Lunch time in Insadong


Two for a pound!

The final stop of the day was DongDaemun market – the biggest market in Seoul. It’s MASSIVE. But by this point we were done in, and the endless streets of markets and underground shopping centres where just far to big to even make a dent on that late in the day. You’d need a whole day there just to look around it! After half an hour we gave in, defeated.

Absolutely shattered, I said goodbye to the girls and headed to Seoul Station to catch the KTX back to Daegu, scared to check my bank balance, but chuffed with what we managed to accomplish. See you again soon Seoul!
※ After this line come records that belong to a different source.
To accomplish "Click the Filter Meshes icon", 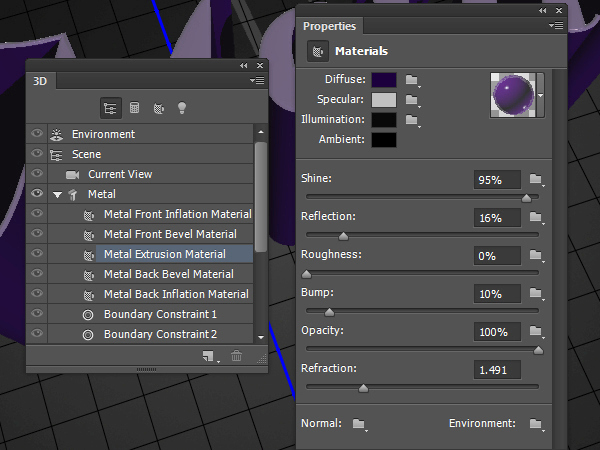I will pos(134,108).
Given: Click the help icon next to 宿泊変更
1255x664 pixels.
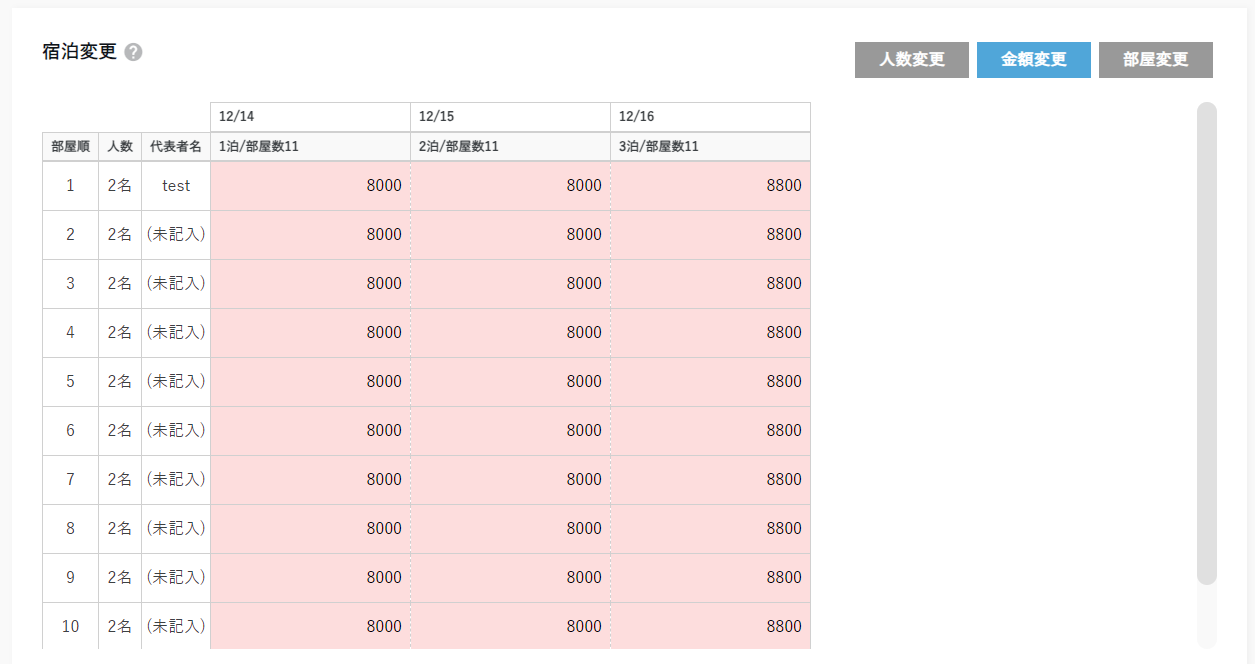Looking at the screenshot, I should 134,53.
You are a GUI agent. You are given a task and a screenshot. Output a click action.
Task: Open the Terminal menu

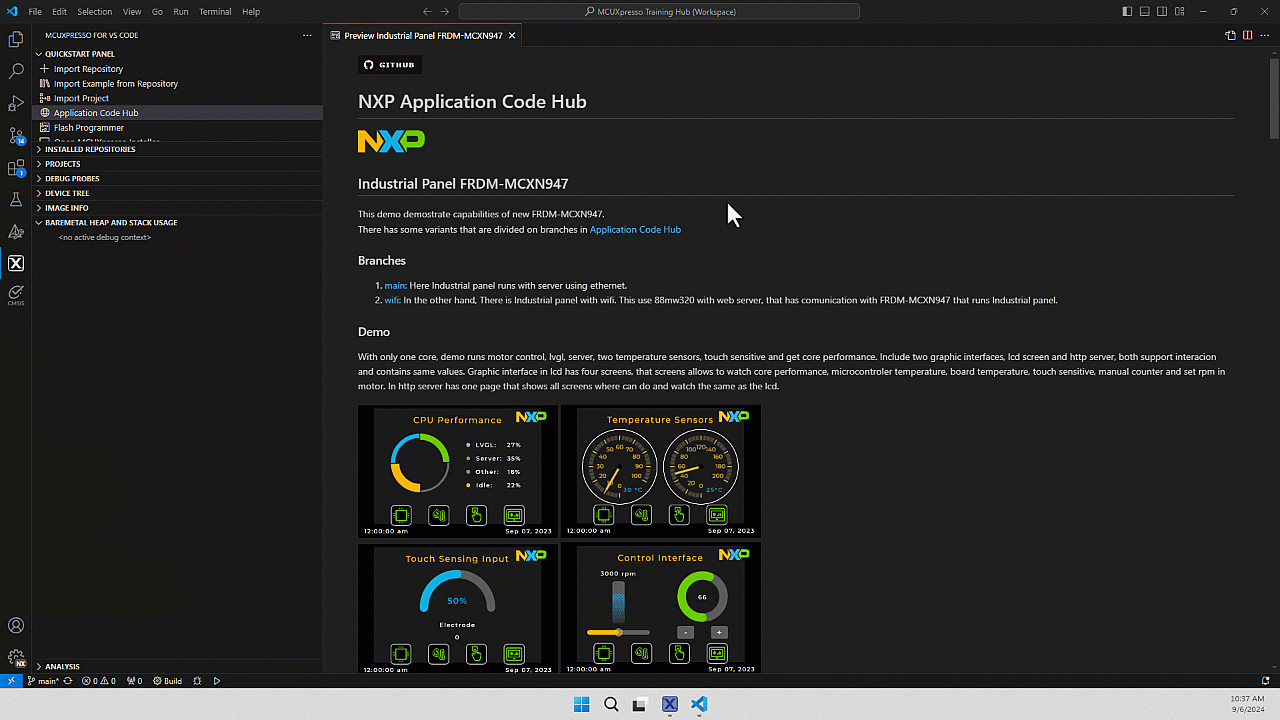click(215, 11)
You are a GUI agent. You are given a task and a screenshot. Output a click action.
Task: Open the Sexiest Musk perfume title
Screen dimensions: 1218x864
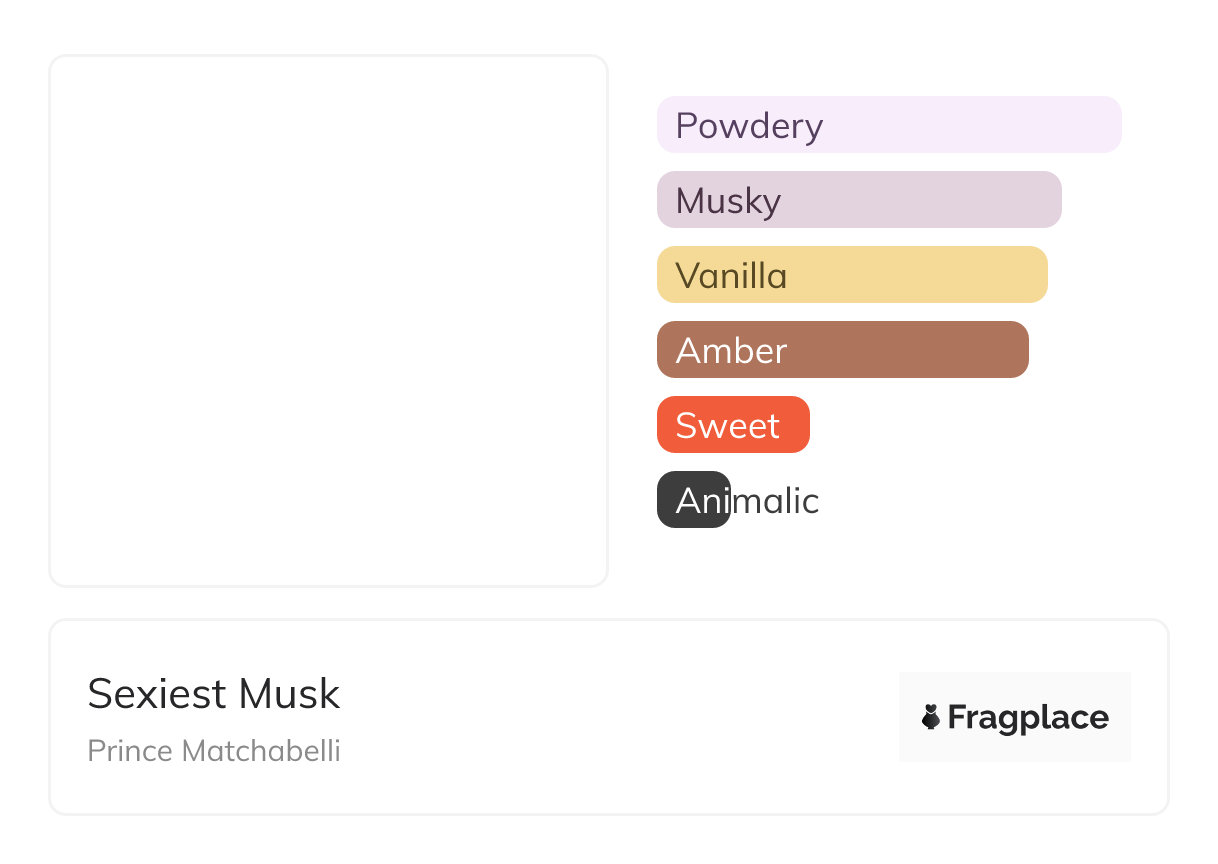pos(214,694)
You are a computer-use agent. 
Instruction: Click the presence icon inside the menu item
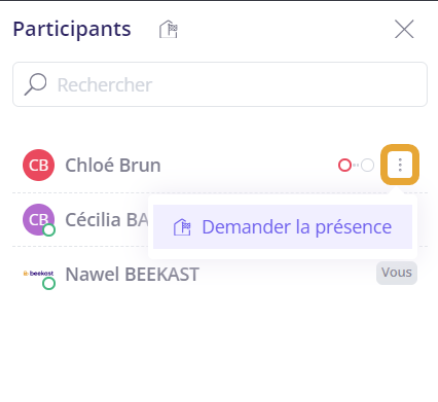click(x=182, y=227)
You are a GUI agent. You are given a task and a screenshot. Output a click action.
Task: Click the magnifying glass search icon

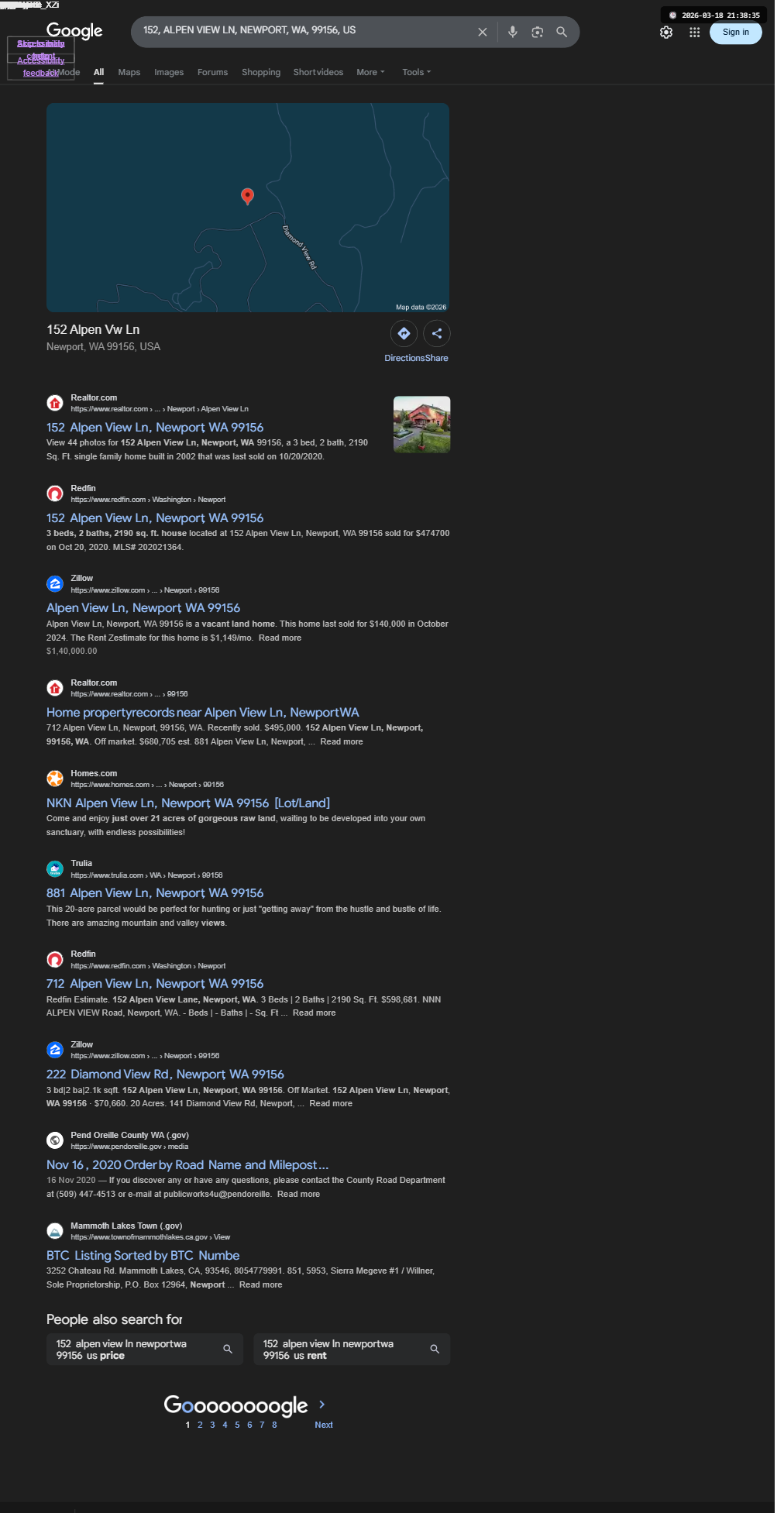562,32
The day I went to North Korea

18 Apr

For the past few years, I’ve been fascinated with North Korea and how little the rest of the world know about it. I’m both fascinated and saddened by what I read, and since coming to South Korea my curiosity has only increased.

A South Korean soldier keeps watch over North Korea

Having done some research before I left Scotland, I knew that you could only visit the North as part of an expensive organised tour where you had to be accompanied by a government official the whole time (except when in your hotel room) and the tour guide only told you what they wanted to tell you. This option didn’t appeal to me. The only other way you can visit North Korea is by going to the Joint Security Area (JSA), or Panmunjon as it’s also known.

Hanging out at the DMZ


The DMZ

The JSA is the jointly controlled truce village in the Demilitarized Zone (DMZ) dividing the two Koreas. The DMZ is a strip of land that runs across the whole 160 mile (25okm) breadth of the Koreas. At 2.5 miles (4km) wide, it  acts as a buffer zone between North and South Korea and it has been in place since the cease-fire in 1953. Technically the countries are still at war since no peace treaty was ever signed, which is why it is the most heavily militarized border in the world. Exciting stuff.

The Tour

After much deliberation in deciding which tour to do, I booked the combined tour run by TourDMZ for myself, my cousin, and two friends, and at 120,000 won (about £70) for a full day tour – it was well worth the money! The  tour  included the 3rd infiltration tunnel, the Dora Observatory, Dorasan Train Station, Imjingak (Freedom bridge), the JSA and the Bridge of No Return’…. and not forgetting the lovely Laura – our English speaking tour guide. She was a cracker!

Point to note: you need to book 4 days advance incase your nationality is on the restricted list and additional background checks are needed.